1Actually failed to make Rolling Stone magazine's 1987 year-end list. But in a classic case of critical re-evaluation over time, when Rolling Stone published its 2020 update of The 500 Greatest Albums of All Time, what should appear at #435 but Actually? Retrospectively, any album that would place among the 500 greatest albums of all time would deserve to rank among the best albums of the year in which it was released.

2Curiously, although Q didn't include Very in its year-end list for 1993, it did list Very at #91 in its list of the 100 greatest British albums of all time. I have trouble understanding how it can make the latter without making the former, but go figure.
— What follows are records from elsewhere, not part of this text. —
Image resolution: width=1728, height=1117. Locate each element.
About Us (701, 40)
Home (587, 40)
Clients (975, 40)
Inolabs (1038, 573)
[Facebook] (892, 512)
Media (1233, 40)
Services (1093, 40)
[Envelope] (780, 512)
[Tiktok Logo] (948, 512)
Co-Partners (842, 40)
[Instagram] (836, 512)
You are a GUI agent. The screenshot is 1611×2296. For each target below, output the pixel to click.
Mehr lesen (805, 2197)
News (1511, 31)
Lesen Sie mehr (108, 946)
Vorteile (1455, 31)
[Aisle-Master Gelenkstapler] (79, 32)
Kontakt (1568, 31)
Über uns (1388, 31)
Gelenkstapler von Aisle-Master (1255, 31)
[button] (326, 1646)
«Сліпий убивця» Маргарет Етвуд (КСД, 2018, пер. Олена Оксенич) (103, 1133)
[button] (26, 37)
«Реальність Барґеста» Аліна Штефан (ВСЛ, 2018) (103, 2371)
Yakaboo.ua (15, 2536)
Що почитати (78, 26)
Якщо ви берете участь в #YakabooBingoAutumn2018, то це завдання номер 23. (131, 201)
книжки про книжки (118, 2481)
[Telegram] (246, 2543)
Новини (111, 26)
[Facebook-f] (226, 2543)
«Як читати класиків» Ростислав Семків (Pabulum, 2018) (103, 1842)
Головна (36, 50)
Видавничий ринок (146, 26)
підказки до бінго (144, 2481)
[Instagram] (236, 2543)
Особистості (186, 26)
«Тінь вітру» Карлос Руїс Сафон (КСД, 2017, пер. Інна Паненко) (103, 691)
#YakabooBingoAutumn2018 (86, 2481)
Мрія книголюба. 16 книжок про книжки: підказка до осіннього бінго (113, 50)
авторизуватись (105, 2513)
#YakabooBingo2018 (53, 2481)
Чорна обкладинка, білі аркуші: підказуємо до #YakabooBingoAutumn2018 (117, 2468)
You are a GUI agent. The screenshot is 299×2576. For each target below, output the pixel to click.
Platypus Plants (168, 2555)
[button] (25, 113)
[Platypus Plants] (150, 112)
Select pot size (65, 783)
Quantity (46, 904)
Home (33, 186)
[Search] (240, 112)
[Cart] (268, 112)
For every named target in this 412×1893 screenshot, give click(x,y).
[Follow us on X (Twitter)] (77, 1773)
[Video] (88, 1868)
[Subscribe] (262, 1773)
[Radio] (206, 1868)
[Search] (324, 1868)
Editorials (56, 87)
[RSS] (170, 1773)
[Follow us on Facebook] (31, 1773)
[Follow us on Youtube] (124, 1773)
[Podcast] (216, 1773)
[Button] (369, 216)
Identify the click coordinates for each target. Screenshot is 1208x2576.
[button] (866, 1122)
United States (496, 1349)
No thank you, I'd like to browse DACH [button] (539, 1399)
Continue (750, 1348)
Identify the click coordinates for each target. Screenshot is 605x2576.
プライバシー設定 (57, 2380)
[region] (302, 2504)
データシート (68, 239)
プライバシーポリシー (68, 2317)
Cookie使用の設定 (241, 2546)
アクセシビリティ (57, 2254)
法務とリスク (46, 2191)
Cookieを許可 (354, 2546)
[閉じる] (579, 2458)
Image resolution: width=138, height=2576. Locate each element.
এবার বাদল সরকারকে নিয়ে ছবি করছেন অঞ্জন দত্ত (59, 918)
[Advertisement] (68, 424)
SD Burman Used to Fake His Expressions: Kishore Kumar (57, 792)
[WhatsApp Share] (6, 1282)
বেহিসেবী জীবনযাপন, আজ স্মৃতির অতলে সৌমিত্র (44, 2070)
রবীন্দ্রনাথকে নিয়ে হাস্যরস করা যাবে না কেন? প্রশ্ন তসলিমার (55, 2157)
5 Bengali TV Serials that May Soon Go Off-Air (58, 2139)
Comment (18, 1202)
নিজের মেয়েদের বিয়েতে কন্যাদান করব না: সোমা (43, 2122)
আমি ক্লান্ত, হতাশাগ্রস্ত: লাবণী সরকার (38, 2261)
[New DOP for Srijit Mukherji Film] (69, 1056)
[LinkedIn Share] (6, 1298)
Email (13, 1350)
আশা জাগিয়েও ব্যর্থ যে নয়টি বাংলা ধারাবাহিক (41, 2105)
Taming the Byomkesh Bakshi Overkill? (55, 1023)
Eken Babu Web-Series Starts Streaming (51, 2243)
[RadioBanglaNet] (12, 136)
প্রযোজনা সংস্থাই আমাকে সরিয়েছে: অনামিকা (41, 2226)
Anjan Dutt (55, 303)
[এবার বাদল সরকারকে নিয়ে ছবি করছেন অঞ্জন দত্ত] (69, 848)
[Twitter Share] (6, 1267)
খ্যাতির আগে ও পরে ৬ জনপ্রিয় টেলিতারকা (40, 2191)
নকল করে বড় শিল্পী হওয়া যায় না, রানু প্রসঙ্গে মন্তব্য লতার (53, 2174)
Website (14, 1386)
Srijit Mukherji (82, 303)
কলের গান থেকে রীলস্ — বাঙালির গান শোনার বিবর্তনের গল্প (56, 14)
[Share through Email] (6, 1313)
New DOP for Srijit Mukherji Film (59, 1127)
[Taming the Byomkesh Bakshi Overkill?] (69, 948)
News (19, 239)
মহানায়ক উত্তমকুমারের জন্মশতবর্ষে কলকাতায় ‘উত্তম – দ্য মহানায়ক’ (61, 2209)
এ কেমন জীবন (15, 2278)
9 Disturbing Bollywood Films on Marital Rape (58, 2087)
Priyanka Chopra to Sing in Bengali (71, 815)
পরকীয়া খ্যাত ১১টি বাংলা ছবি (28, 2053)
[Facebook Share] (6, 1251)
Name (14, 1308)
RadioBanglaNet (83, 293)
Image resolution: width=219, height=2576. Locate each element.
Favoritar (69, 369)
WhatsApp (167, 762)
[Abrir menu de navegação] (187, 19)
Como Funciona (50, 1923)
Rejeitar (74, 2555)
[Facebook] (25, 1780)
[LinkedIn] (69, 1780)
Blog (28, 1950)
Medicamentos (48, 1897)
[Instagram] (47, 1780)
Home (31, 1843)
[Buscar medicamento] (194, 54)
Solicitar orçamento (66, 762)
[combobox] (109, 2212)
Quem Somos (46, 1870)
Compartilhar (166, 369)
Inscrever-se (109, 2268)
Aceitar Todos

3Although the relentlessly rockist Rolling Stone (at least its U.S. edition) has never listed a Pet Shop Boys album in any of its overall year-end lists, it did include Very in a list of the greatest dance/pop albums of the 1990s. At least that's something.

4Although Bilingual didn't make the Village Voice's 1996 list, it did make the year-end list for the Voice's chief critic at the time, Robert Christgau. I suppose, despite his influence, he was still unable to sway his colleagues to his thinking.

5Rolling Stone didn't include Super in its overall 2016 year-end list, but it did rank it at #8 in its list of the 20 best "pop" albums of the year.